- _Records for the task_:
=-=-=
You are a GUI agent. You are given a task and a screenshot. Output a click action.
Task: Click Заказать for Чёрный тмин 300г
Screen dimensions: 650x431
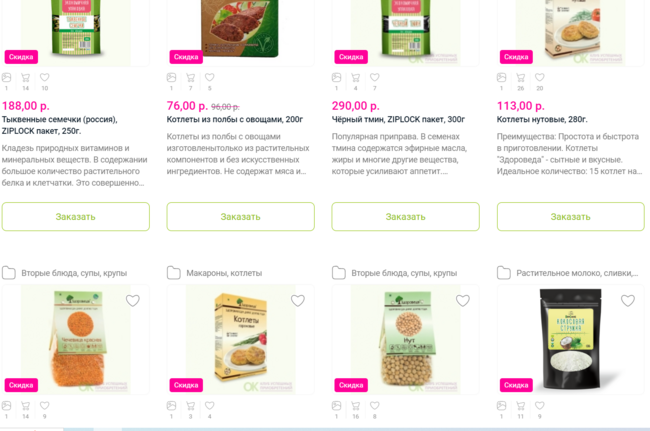click(405, 217)
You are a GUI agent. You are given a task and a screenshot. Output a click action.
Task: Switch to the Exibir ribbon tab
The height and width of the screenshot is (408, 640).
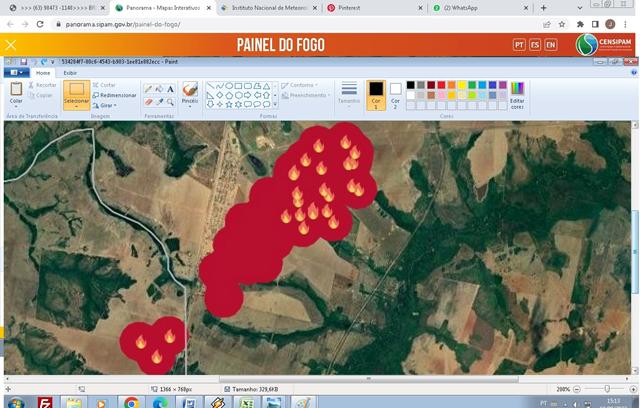70,73
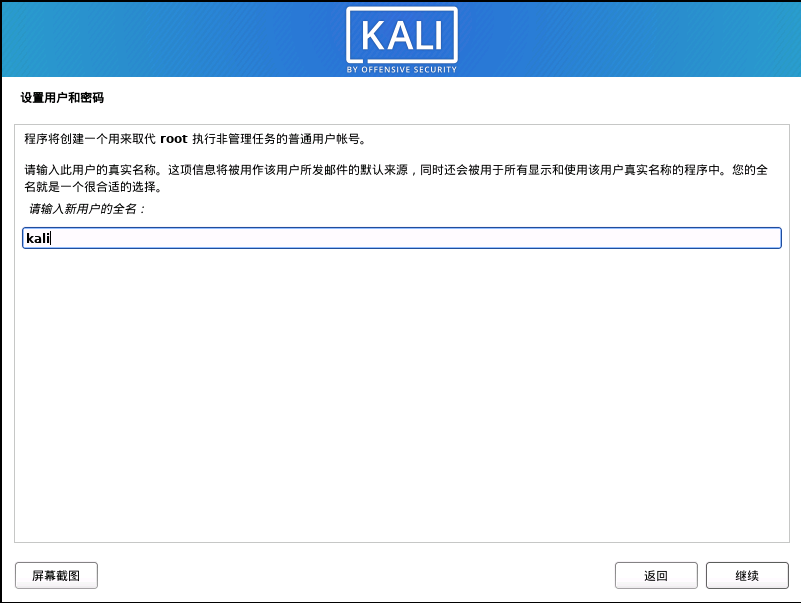
Task: Click the first description line about 普通用户帐号
Action: tap(195, 138)
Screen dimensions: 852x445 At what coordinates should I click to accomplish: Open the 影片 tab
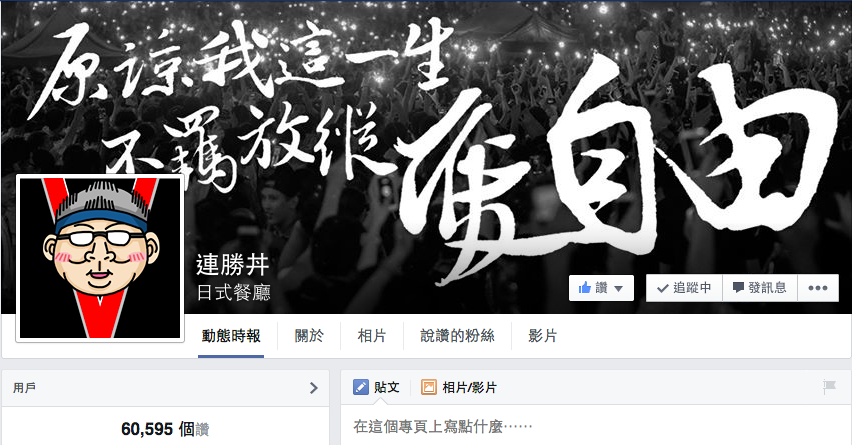coord(543,336)
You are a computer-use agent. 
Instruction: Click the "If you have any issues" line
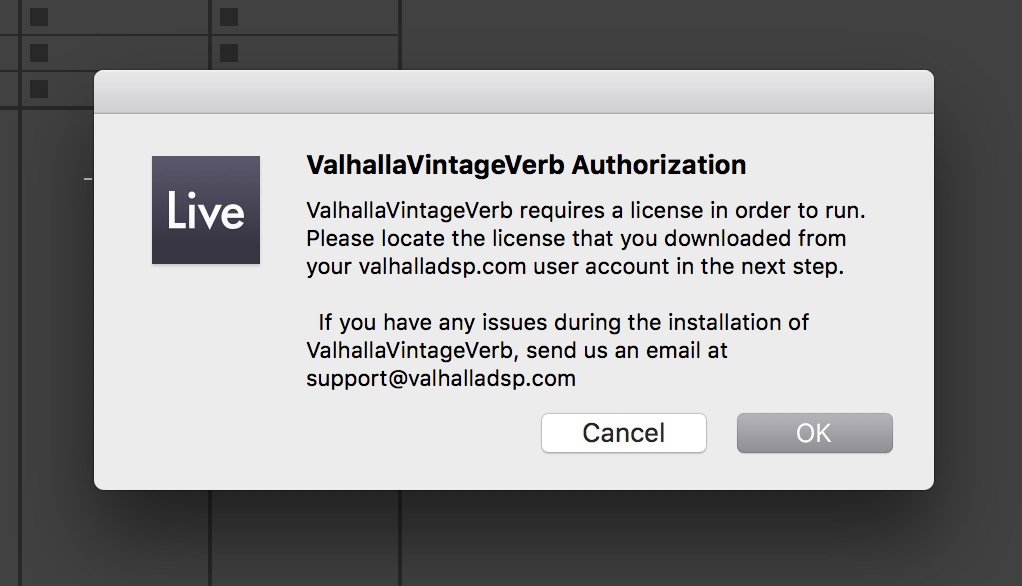563,323
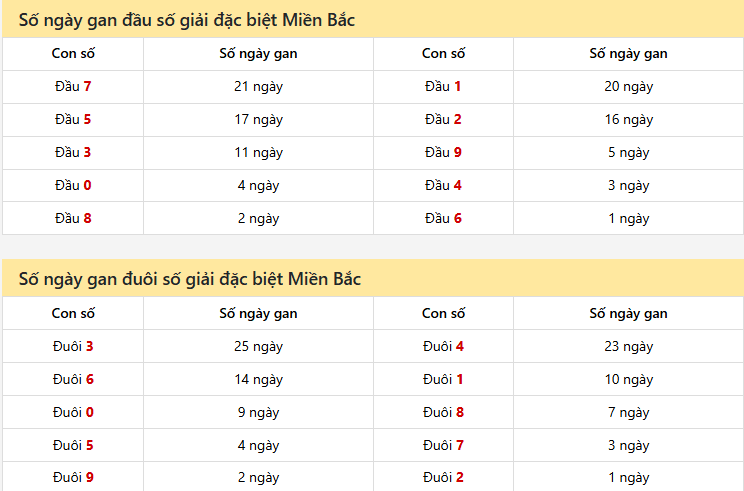Click the '11 ngày' value cell
The height and width of the screenshot is (491, 744).
(x=258, y=153)
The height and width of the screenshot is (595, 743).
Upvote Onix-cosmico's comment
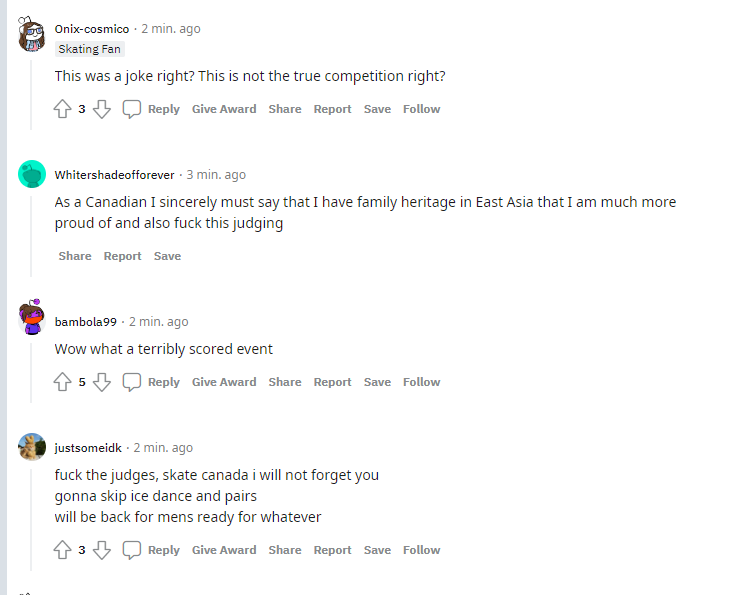click(62, 109)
=-=-=
- _Activity_: Return the entries unchanged, save for the pictures, which do not belong in the copy.

- _Result_:
You are a GUI agent. You are given a task and a screenshot. Output a click action.
Task: Click Заказать for Чёрный тмин 300г
Screen dimensions: 650x431
click(405, 217)
You are a GUI agent. You are given a task and a screenshot. Output a click action.
Task: Switch to the Exibir ribbon tab
The height and width of the screenshot is (408, 640).
70,73
Task: Click the first description line about 普通用户帐号
Action: tap(195, 138)
Screen dimensions: 852x445 At what coordinates should I click to accomplish: Open the 影片 tab
coord(543,336)
You are a computer-use agent. 
Instruction: Click the "If you have any issues" line
563,323
Click the '11 ngày' value cell
The height and width of the screenshot is (491, 744).
(x=258, y=153)
The height and width of the screenshot is (595, 743).
Upvote Onix-cosmico's comment
click(62, 109)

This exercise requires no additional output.